For those who are following these changes, or whose programs may be affected by these, here’s a combined overview of current temporary policies regarding research in Canada.
The data is based on the most recent backgrounder listing facilitative measures to encourage international students affected by the COVID-19 pandemic published on the Government of Canada site.
The coronavirus epidemic has made it difficult for international students to acquire the files they generally need for Canadian research licenses.
To remedy the circumstance, IRCC has implemented a two-stage approval procedure that made it possible for global students to begin their fall session online without the last research license. Those who have been not able to provide biometric information, the outcomes of an immigration medical examination, or other required documents, may nevertheless be considered for a study permit. Those approved in the first phase will have already met a lot of the criteria for a study permit.

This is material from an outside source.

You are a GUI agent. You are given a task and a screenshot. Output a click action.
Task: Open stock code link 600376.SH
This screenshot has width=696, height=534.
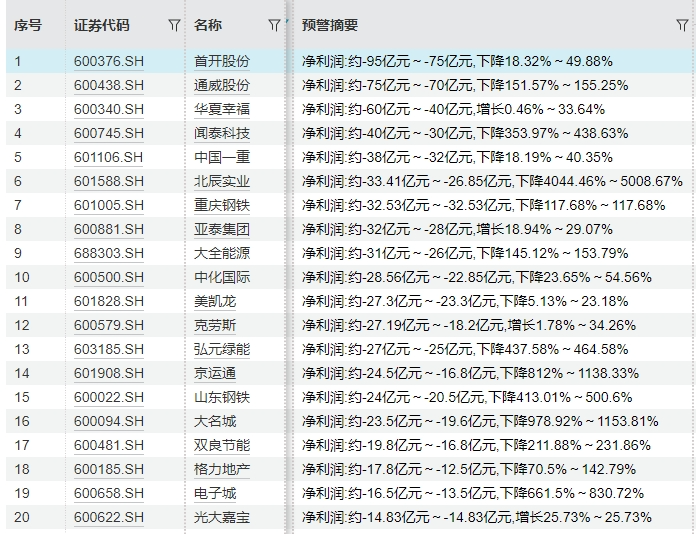click(x=108, y=61)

IRCC has stated that complete research permit applications which have already been submitted will be processed as swiftly as possible.
Students who successfully complete both phases will have the ability to travel to Canada once travel restrictions are eased.
Post-Graduation Work Permit Program
After a student completes an eligible program at a predetermined Canadian educational institution (for example, a university or college), they may get a Post-Graduation Work Permit (PGWP) for up to three decades. The last length of the PGWP is dependent upon how long the person has analyzed at a Canadian institution of higher learning.
Prior to the pandemic, distance learning could not count towards PGWP eligibility. IRCC made a series of statements over the previous weeks to allow online learning to rely towards PGWP eligibility.
There is however one condition: they must have the ability to complete at least 50 per cent of their program in Canada.
Additionally, students that are registered in 8to 12-month programs that began in the spring, summer or autumn (May-September) semesters of 2020 will have the ability to apply for a post-graduation work permit even if they complete their entire program overseas.
Finally, students that are registered in a program using a start date between May and September 2020, who research online until April 30, 2021, and who graduate from more than one qualifying program of study, may have the ability to combine the duration of the programs of research when applying for a PGWP later on. The identical condition applies to pupils in this circumstance, which requires that 50 percent of their total studies be completed in Canada.
Students That Are currently in Canada
IRCC has stated that students already in Canada for the winter, summer, and spring terms will not lose their eligibility to obtain a PGWP if they are needed to finish more than 50 percent of their program online, reduce their studies to part-time or take a full break as a result of constraints imposed on in-class learning as a consequence of the pandemic.